I’ve been called worse, Marcy thought, edging closer still. “It’s him,” she whispered.
What did it mean? Was it a simple coincidence or something more sinister? What was his connection to Shannon? And if he
was
connected to Shannon, did it necessarily follow that he was connected to Devon as well? “Okay, calm down. Think this through. Don’t go jumping to conclusions.” Except how could she help it? She’d been searching for Devon, had just miraculously spotted her standing on the footbridge over Bachelor’s Quay, was in fact racing toward her, when at that exact moment his bicycle had appeared from out of nowhere, barreling toward her and sending her sprawling. His prolonged solicitations had delayed things even further, and by the time
she’d extricated herself from his clumsy concern, Devon was gone. Marcy had assumed it was a combination of bad timing and worse luck. But maybe something more deliberate had been at play. Maybe her accident hadn’t been an accident at all. Maybe the boy had purposely knocked her down, alerting Devon to her presence and giving her time to get away.
Which meant what? That Devon knew she was here?
Was it possible?
Or was she reading too much into things? After all, Cork wasn’t that big a city. It made perfect sense that Shannon and the boy might know each other, that their relationship—if you could call stopping to chat on a busy street corner a relationship—was as innocent as it was innocuous. Just because Shannon was also friends with the girl she knew as Audrey didn’t necessarily mean anything. The boy might not know Audrey at all.
Or he might.
Which meant what?
“What does it mean?” Marcy demanded of the concrete at her feet. “Damn it, what does this mean?”
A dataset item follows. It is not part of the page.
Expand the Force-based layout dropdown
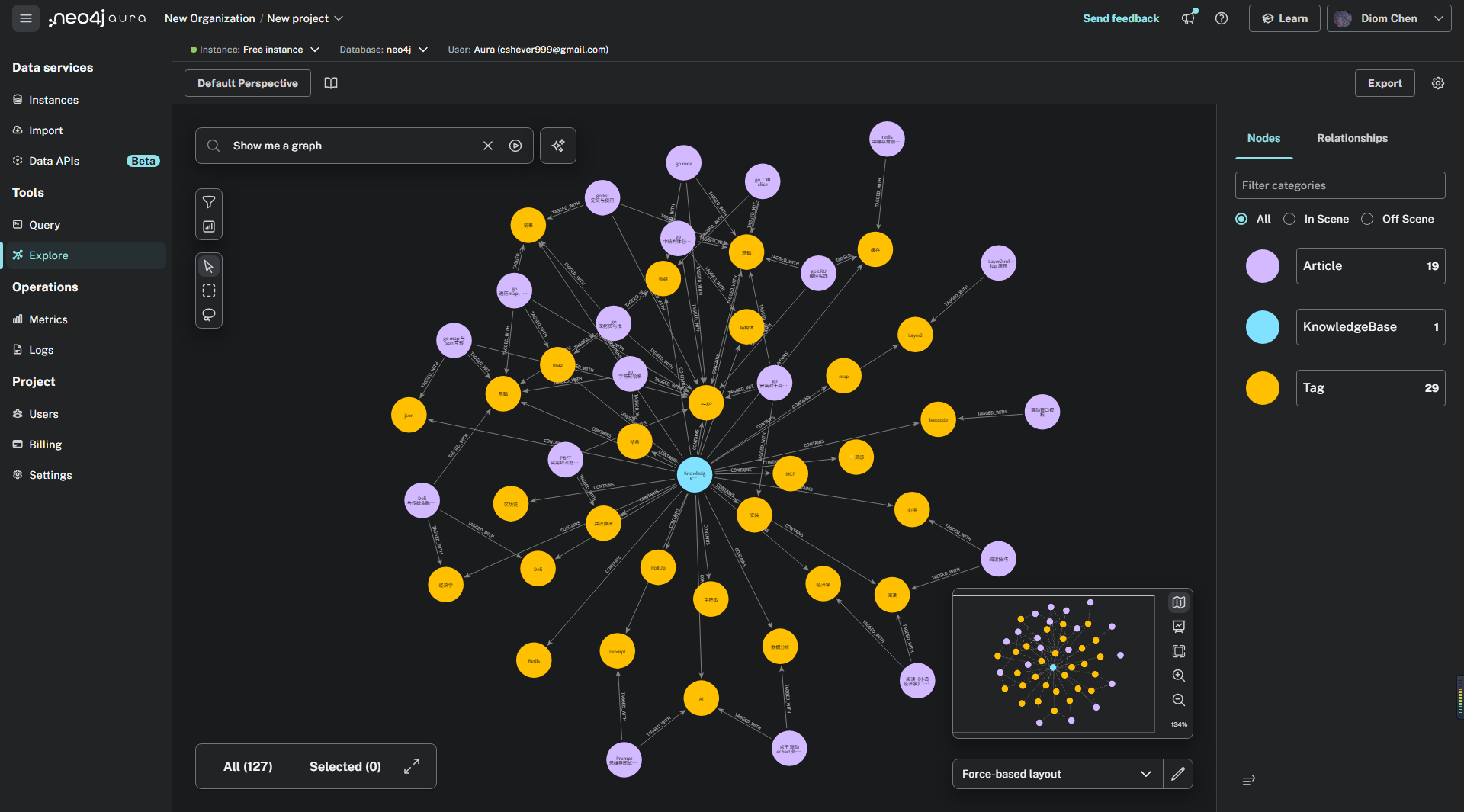Image resolution: width=1464 pixels, height=812 pixels. coord(1057,774)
“Marilyn?” she heard someone calling from a distance. Then closer, “Marilyn? Yoo-hoo.”
Marcy looked up to see Shannon crossing the street, waving furiously and heading in her direction.
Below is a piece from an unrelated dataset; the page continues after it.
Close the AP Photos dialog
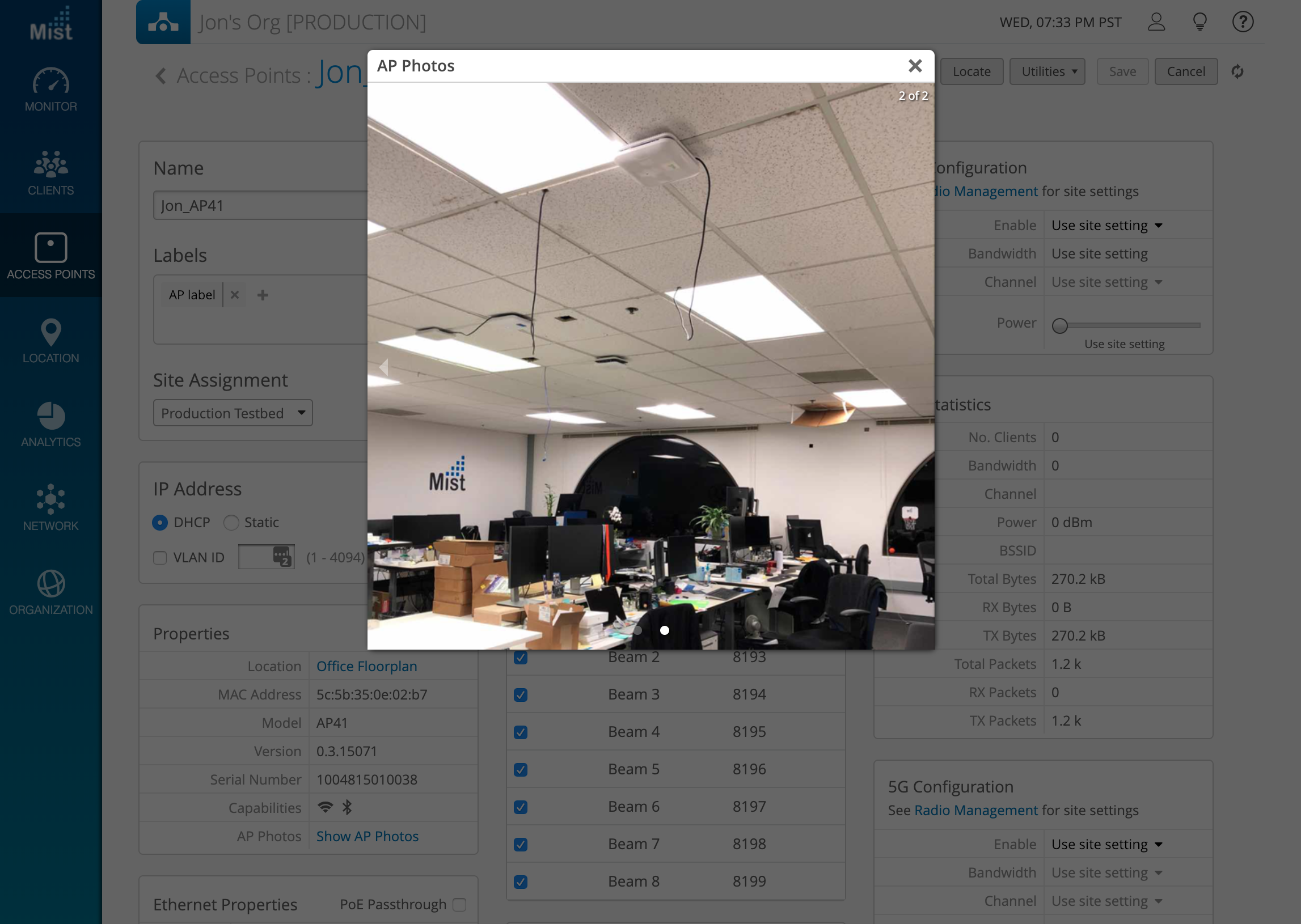The height and width of the screenshot is (924, 1301). point(915,66)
“It’s me. Shannon. From the park,” she announced over Caitlin’s loud cries. “I thought I recognized you.”
Marcy fought hard to control her emotions. She wanted to grab hold of Shannon’s elbows and demand answers: Who is that boy you were just talking to? What is his connection to Audrey? Is there one? How much can you tell me about my daughter? Instead she said, “Shannon, of course. It’s nice to see you again.”
“What an amazing coincidence! I was just talking about you, and suddenly here you are.”